И все же Джинелли решил не рисковать без нужды. Он осторожно прошел позади круга автомашин, обходя стороной фургоны, где могли спать люди. Заглядывал только в легковые машины. Через пару-тройку машин нашел то, что искал. На заднем сиденье «понтиака» валялось старое пальто.
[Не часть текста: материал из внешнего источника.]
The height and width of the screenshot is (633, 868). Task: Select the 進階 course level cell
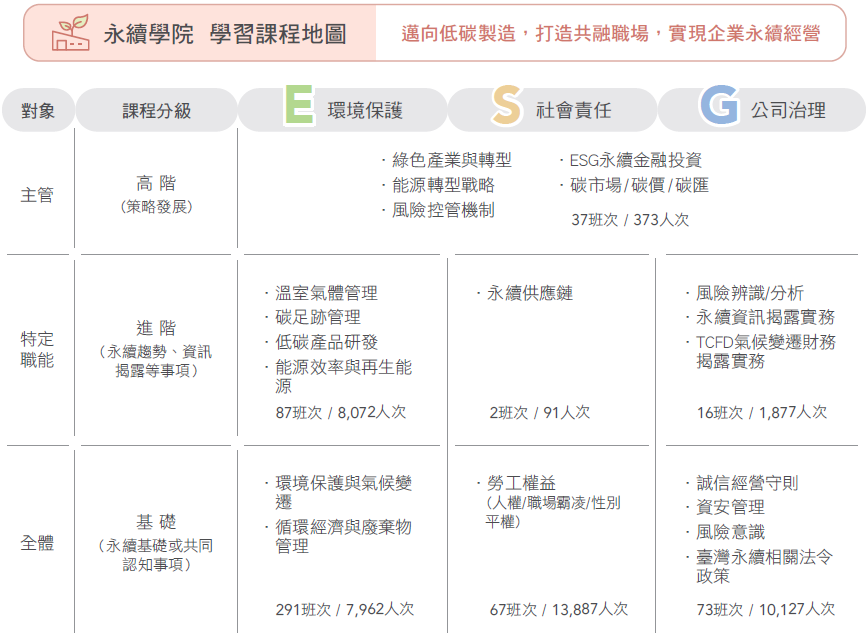(156, 348)
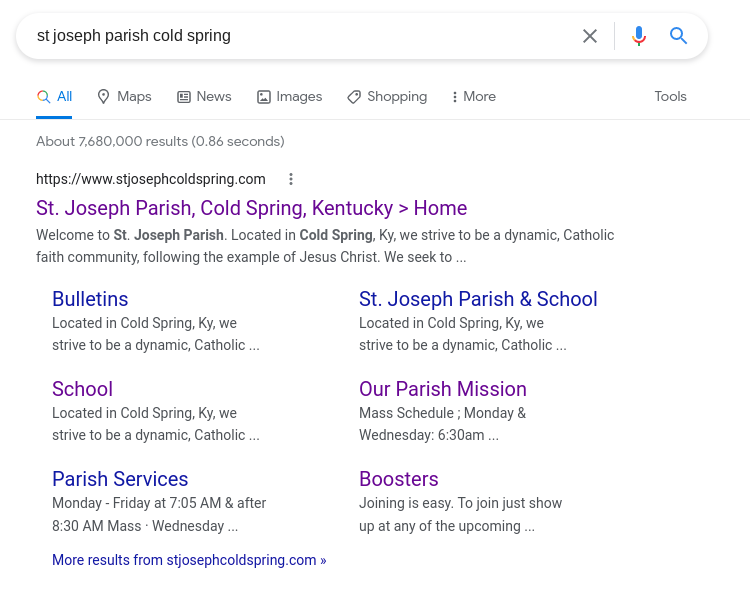Click inside the search query field

click(x=300, y=36)
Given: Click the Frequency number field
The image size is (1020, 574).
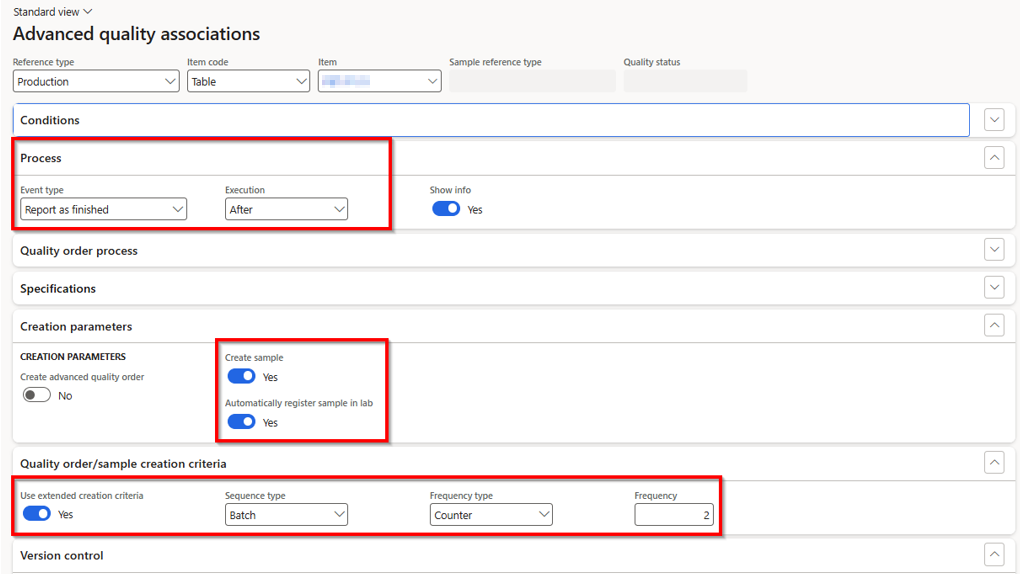Looking at the screenshot, I should (674, 515).
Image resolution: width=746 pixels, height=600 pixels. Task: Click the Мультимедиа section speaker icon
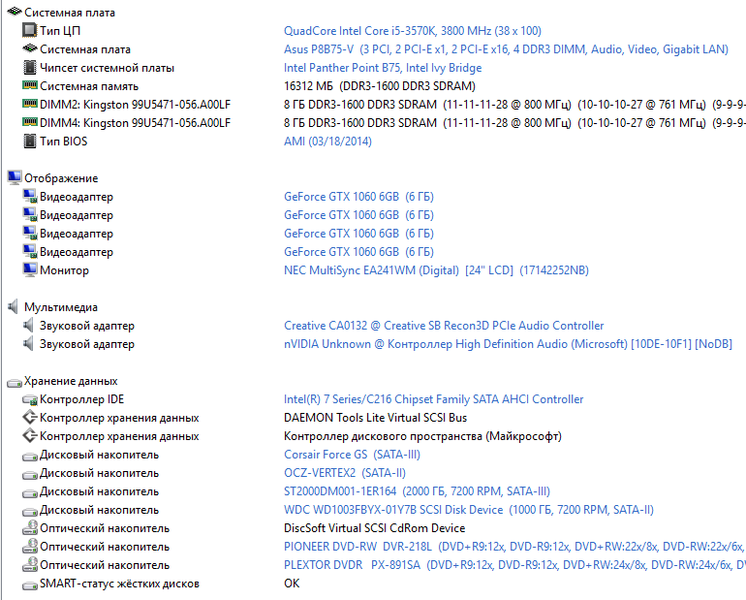pos(13,307)
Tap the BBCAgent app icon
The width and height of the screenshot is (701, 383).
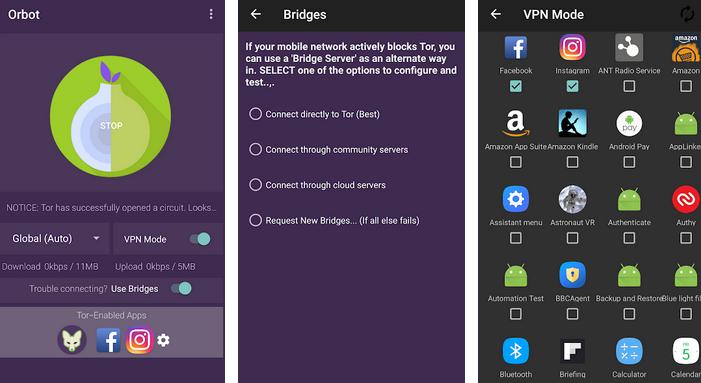572,275
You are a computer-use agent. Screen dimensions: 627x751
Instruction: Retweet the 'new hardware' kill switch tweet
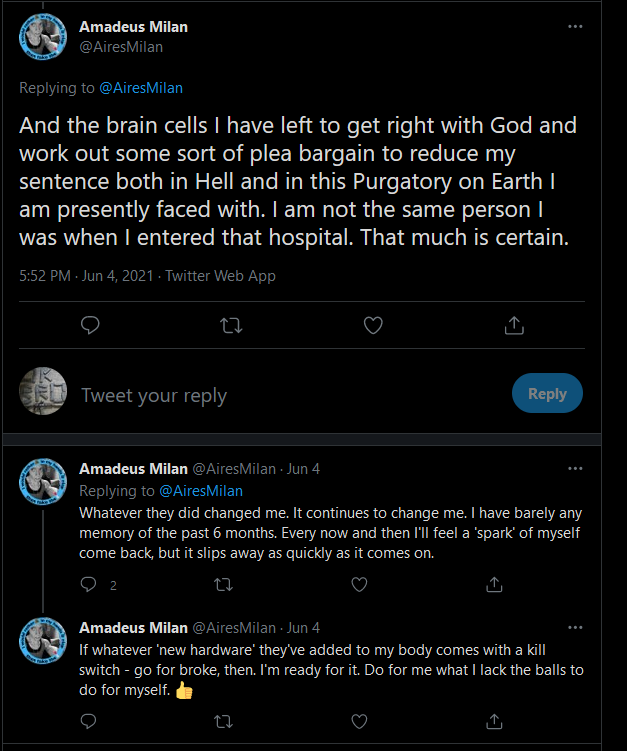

— Машина не была закрыта, — сказал он. — Пальто, в общем-то, было неплохим, но от него воняло так, словно в карманах лежали дохлые хорьки. На полу в машине была также пара поношенных туфель. Оказались малость тесноваты, но я их все же надел. Еще через две машины нашел шляпу, похожую на гриб, и надел ее на голову.
Джинелли объяснил, что хотел пахнуть цыганом, но не для тех дворняг, что дремали у потухшего костра, а для совсем других собак. Ценных собак — пит-буль-терьеров. Пройдя три четверти круга, он увидел трейлер, у которого задняя фара была покрыта проволочной сеткой вместо стекла. Заглянул внутрь — фургон оказался пустым.
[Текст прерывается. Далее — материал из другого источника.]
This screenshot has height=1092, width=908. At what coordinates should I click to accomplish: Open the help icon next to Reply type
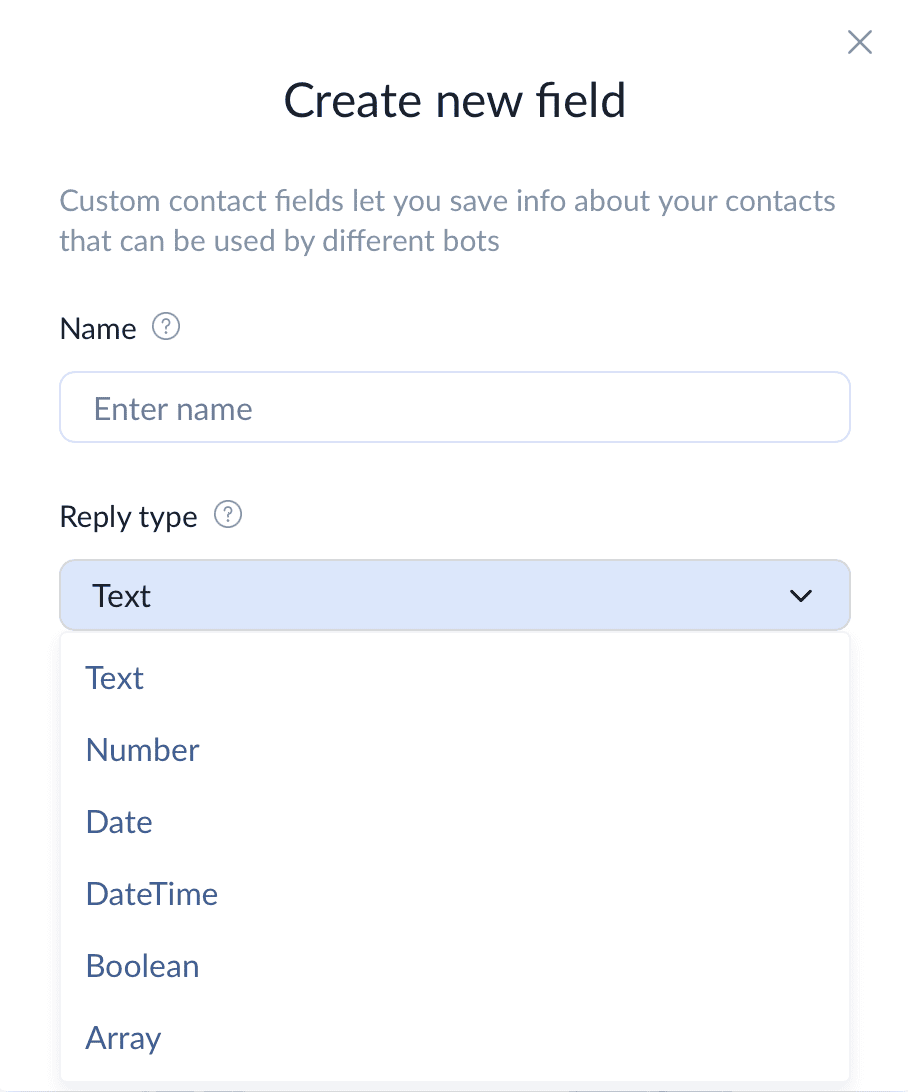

— Но от него несло собачьим духом, Уильям, — сказал Джинелли. — Посмотрел по сторонам, рискнул даже зажечь на мгновение свой фонарик. Смотрю — трава кругом затоптана и такой затоптанной полосой, как тропа, уходит куда-то за пределы табора. Тут не надо было быть знаменитым сыщиком Дэниелом Буном, чтобы все разглядеть. Они этих своих бесценных собак упрятали подальше на случай, если кто-то проболтается, и друзья животных подымут шум. Но только, дураки, оставили такой след, что и городскому мужику все стало ясно с одного взгляда. В тот самый момент я поверил, что мы сможем их скрутить. Дураки они потому что.
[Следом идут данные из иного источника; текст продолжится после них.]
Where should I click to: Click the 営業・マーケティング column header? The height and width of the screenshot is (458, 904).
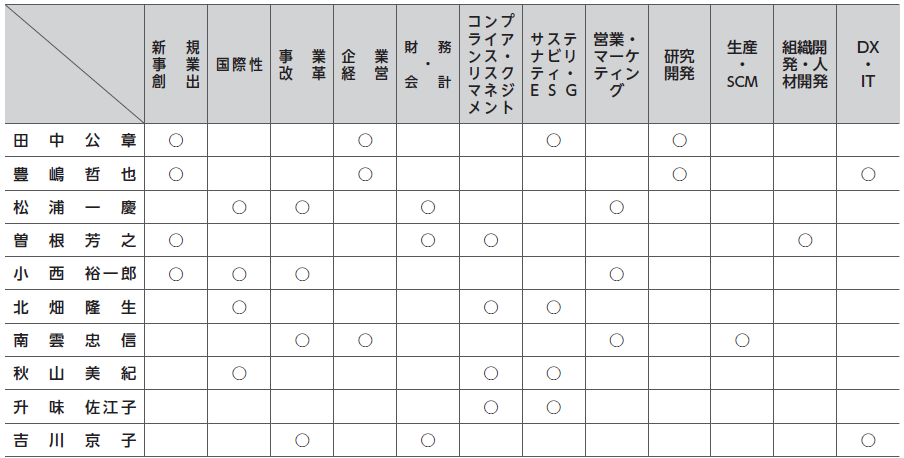point(616,64)
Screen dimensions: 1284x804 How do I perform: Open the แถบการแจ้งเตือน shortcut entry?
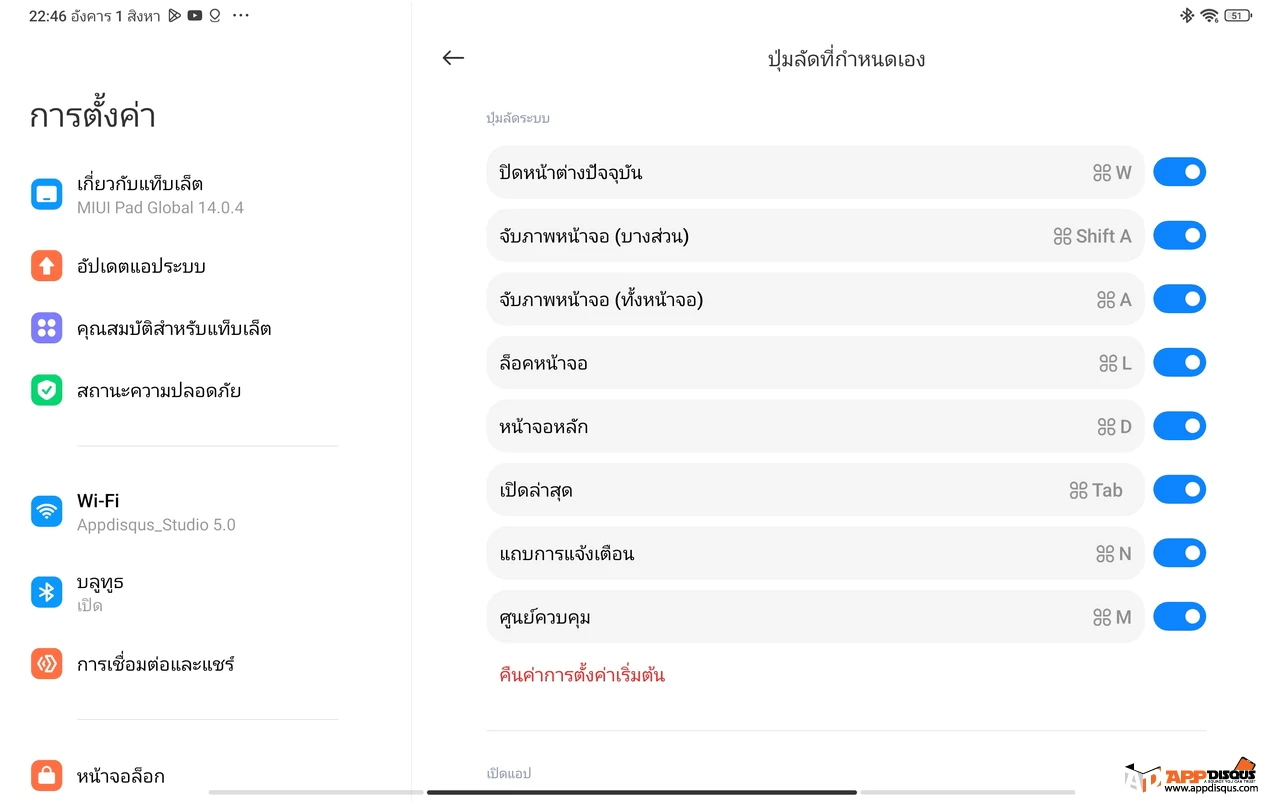(x=815, y=553)
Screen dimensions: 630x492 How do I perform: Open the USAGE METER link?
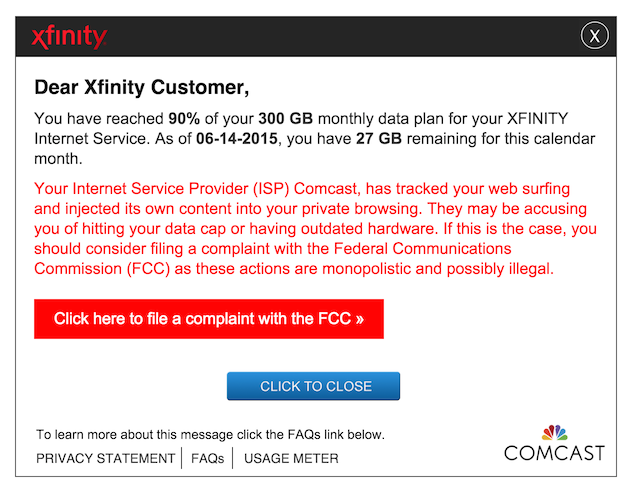point(291,458)

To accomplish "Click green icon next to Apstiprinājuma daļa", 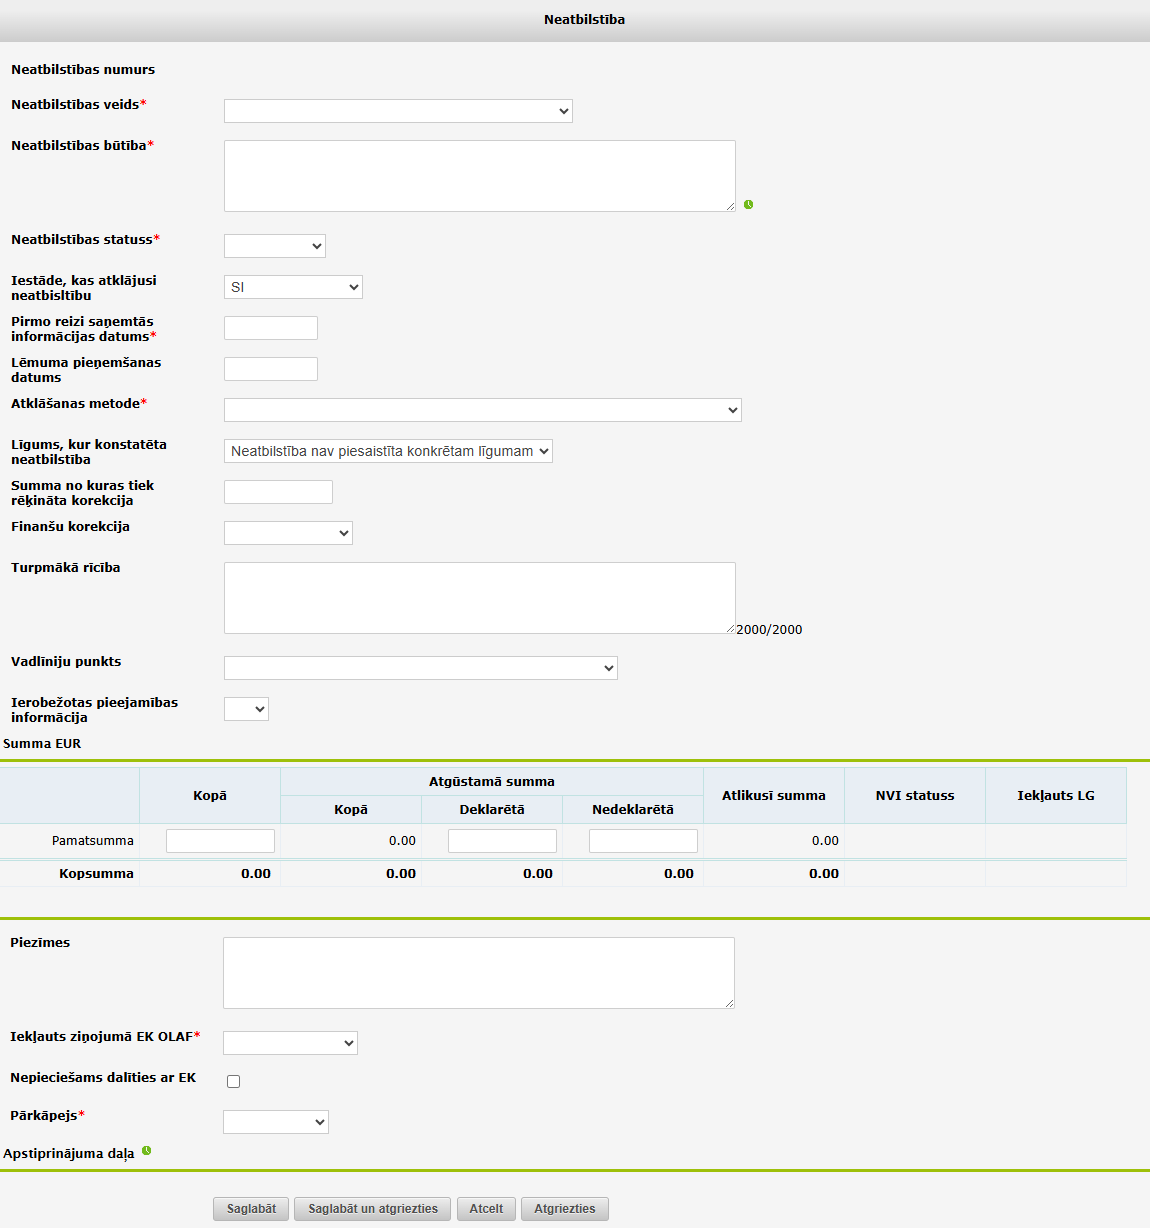I will pyautogui.click(x=147, y=1151).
Джинелли прошел по тропе. Там был небольшой холм, а за ним снова лесок.
— Тропинку я потерял, — сказал он. — Стоял там с минуту, раздумывая, куда двинуть дальше. И тут услышал, Уильям, четко и ясно. Все же Господь помогает.
— Что ты услышал?
— Один пес там перднул, — ответил Джинелли. — Хорошо так, громко. Вроде как кто-то сыграл под сурдинку.
Буквально шагах в двадцати, в лесочке, оказался на полянке огороженный загон. Загородка простая — колья да ветки, вбитые в землю и оплетенные колючей проволокой. А внутри семь пит-буль-терьеров. Пятеро крепко спали, двое других сонно смотрели на Джинелли.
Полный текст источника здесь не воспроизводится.